◆ **What is being asked**
Nothing but the lines from the first line of the material below through the line that holds "Screen dimensions: 803x968" should be set down, exactly and with pictures left out.

[Records for the task]

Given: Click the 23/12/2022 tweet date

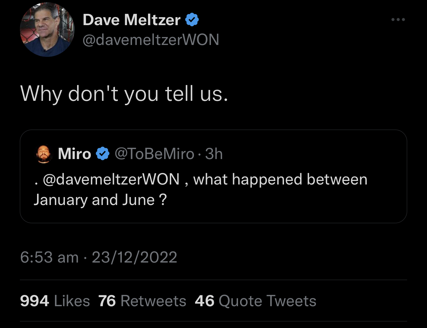Looking at the screenshot, I should [x=134, y=257].
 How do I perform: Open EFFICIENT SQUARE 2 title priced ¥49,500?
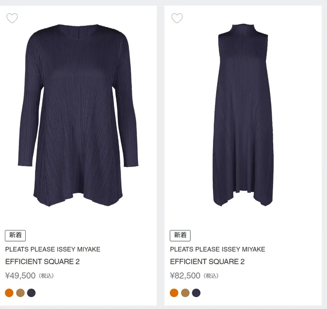click(x=42, y=262)
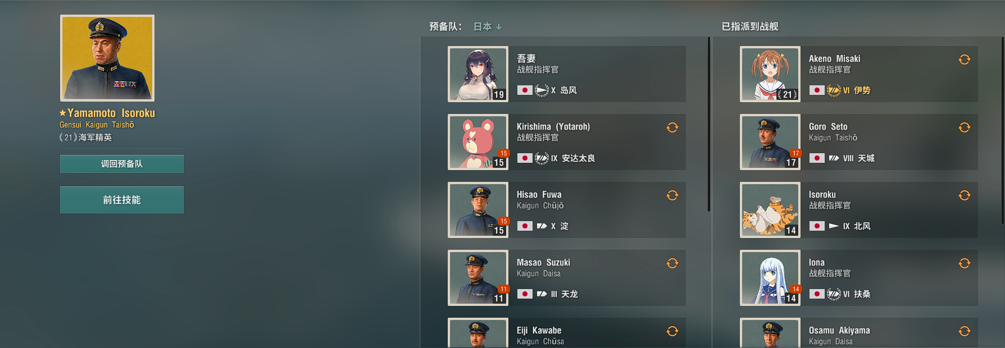Click the swap icon next to Hisao Fuwa
1005x348 pixels.
pyautogui.click(x=672, y=195)
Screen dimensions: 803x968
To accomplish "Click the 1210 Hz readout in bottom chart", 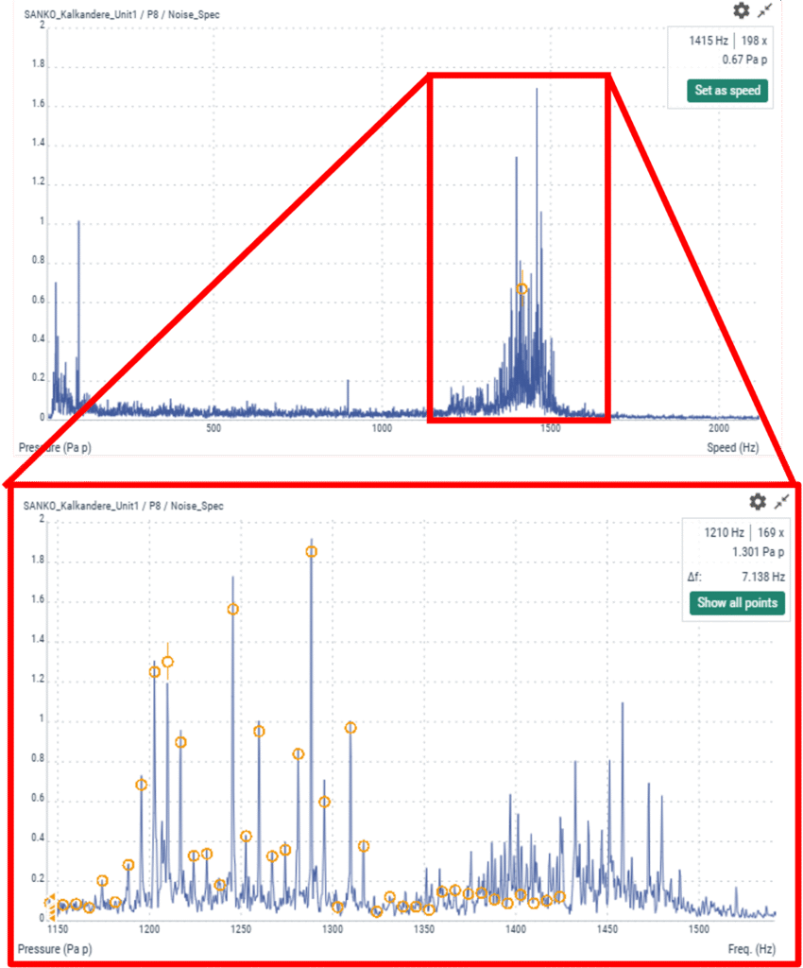I will point(724,533).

[/Records for the task]

◆ **Answer to the problem**
Given: Click the 23/12/2022 tweet date

Looking at the screenshot, I should [x=134, y=257].
 How do I perform: Open EFFICIENT SQUARE 2 title priced ¥49,500?
click(x=42, y=262)
Click the swap icon next to Hisao Fuwa
1005x348 pixels.
pyautogui.click(x=672, y=195)
Screen dimensions: 803x968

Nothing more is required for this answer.